The council, however, put off a vote on the last contentious issue until Tuesday, when it will decide whether dispensaries must be 500 feet or 1,000 feet from so-called sensitive uses, such as schools, parks and religious institutions.

After a monthlong hiatus from the issue, the council had been expected to vote on the ordinance Wednesday.

"It leaves us nowhere," Councilman Jose Huizar said. "It's a huge disappointment."

Hundreds of dispensaries have opened in Los Angeles, and city officials can do little to close them without a law.

But council President Eric Garcetti, who delayed the vote until next week, said, "I think we really honed in on maybe even 99% of what's to be done. There is consensus on all the rest, so there will be an ordinance passed on Tuesday."

More than 50 people, mostly medical marijuana supporters, addressed the council.

Yamileth Bolanos, who operates PureLife Alternative Wellness Center on South La Cienega Boulevard, said she has been open for four years 139 feet from a school and has had no complaints. "It doesn't matter where you are, it's how you run your collective that matters," she said.

Michael Larsen, public safety director for the Eagle Rock Neighborhood Council, pressed for a 1,000-foot buffer.

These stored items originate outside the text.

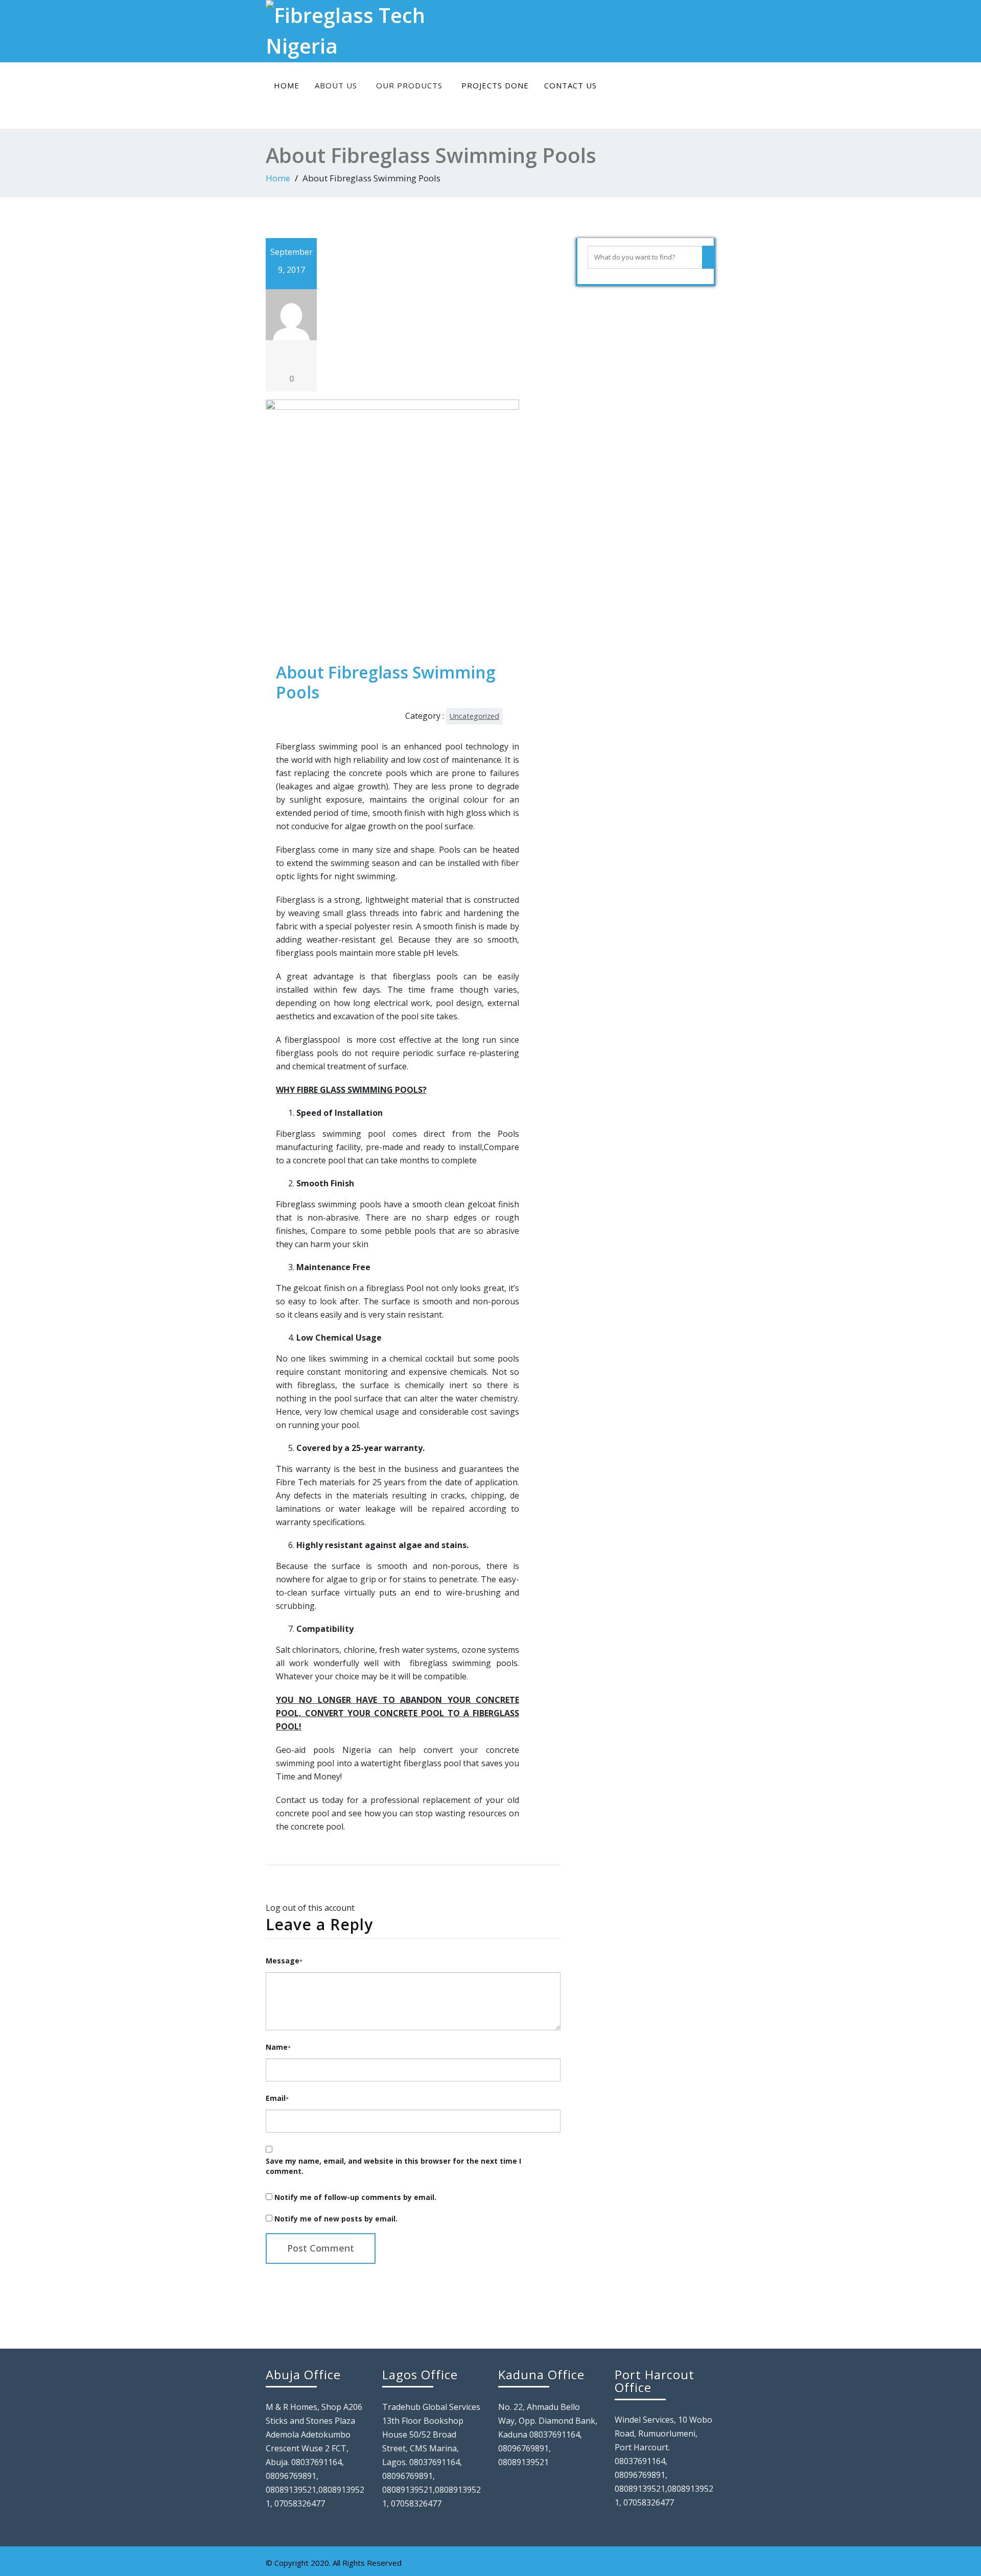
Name (278, 2047)
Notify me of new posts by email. (336, 2218)
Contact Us (570, 85)
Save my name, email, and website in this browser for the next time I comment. (393, 2166)
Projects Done (495, 85)
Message (284, 1960)
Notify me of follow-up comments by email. (355, 2197)
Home (286, 85)
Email (277, 2098)
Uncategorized (474, 716)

"It's not about prohibition. It's about taking control of an out-of-control land-use situation which has made L.A. the laughingstock of the nation," he said.

The ordinance caps the number of dispensaries at 70, but allows about 137 dispensaries that registered in 2007 and are still open in their original locations to stay in business. On Wednesday, the council also agreed to include registered dispensaries that moved after their landlords were threatened with felony prosecution by the Drug Enforcement Administration.

"That was a big thing," said Tarek Tabsh, who owns Gourmet Green Room in Venice and pressed for the exception. He said he was forced to move from North Hollywood.

The change sparked concerns from Larsen and Huizar, who wanted to know how many more dispensaries it would allow. City officials said they think it will be only a few.